Donald Trump ha annunciato una nuova politica sui farmaci generici importati negli Stati Uniti. La misura, comunicata attraverso il social Truth, prevede un periodo iniziale senza dazi, seguito da un progressivo aumento delle tariffe con l'obiettivo dichiarato di incentivare la produzione sul territorio americano.

Il piano sui dazi

A partire dal 1° agosto 2026, tutti i farmaci generici importati negli Stati Uniti continueranno a essere soggetti a un dazio pari a zero per due anni. Successivamente, le tariffe saliranno al 100% per un anno e raggiungeranno il 200% negli anni successivi.

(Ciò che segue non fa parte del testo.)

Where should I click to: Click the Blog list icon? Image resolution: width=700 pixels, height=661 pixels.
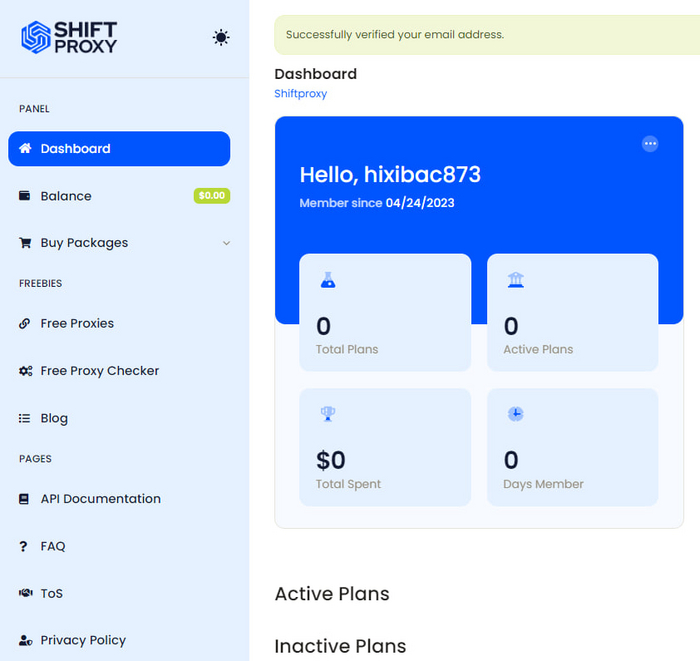tap(25, 419)
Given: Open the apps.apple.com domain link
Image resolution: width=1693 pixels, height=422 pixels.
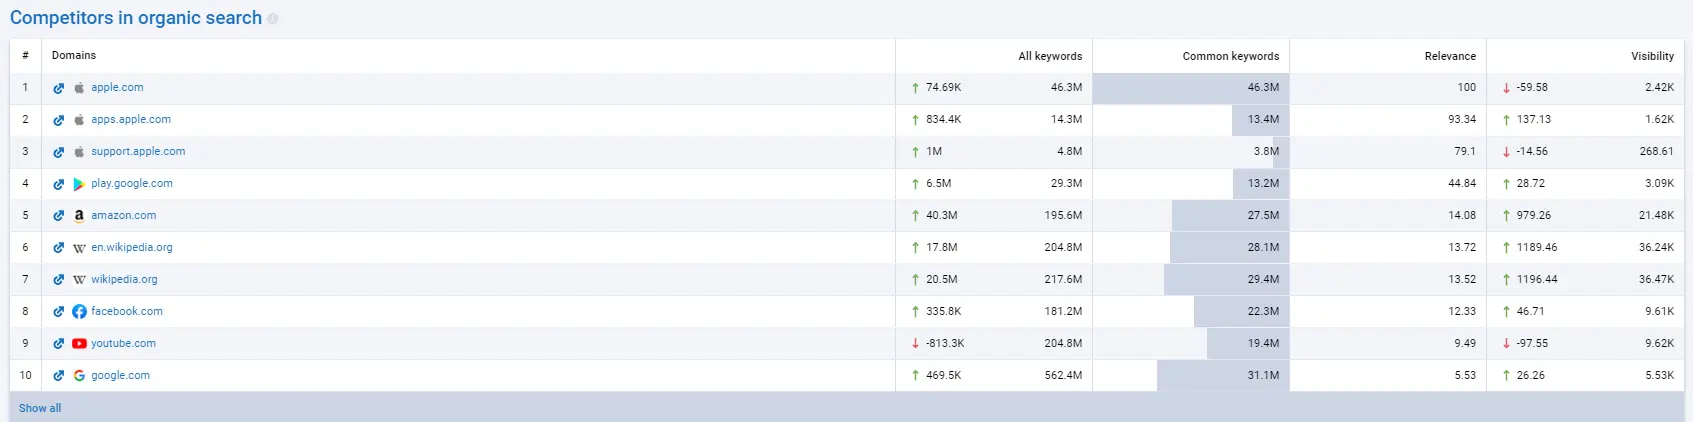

Trump ha spiegato che la misura punta a "riportare la produzione di farmaci generici negli Stati Uniti, penalizzando le aziende che scelgono di non realizzare impianti e infrastrutture produttive entro i termini stabiliti".

Le motivazioni

"L'obiettivo di questa politica è tutelare la popolazione statunitense. La normativa relativa ai farmaci brevettati, di marca o innovativi, che ha già dato ottimi risultati, rimarrà invariata. In tutti gli Stati Uniti si stanno costruendo stabilimenti farmaceutici a ritmi senza precedenti", ha messo in evidenza.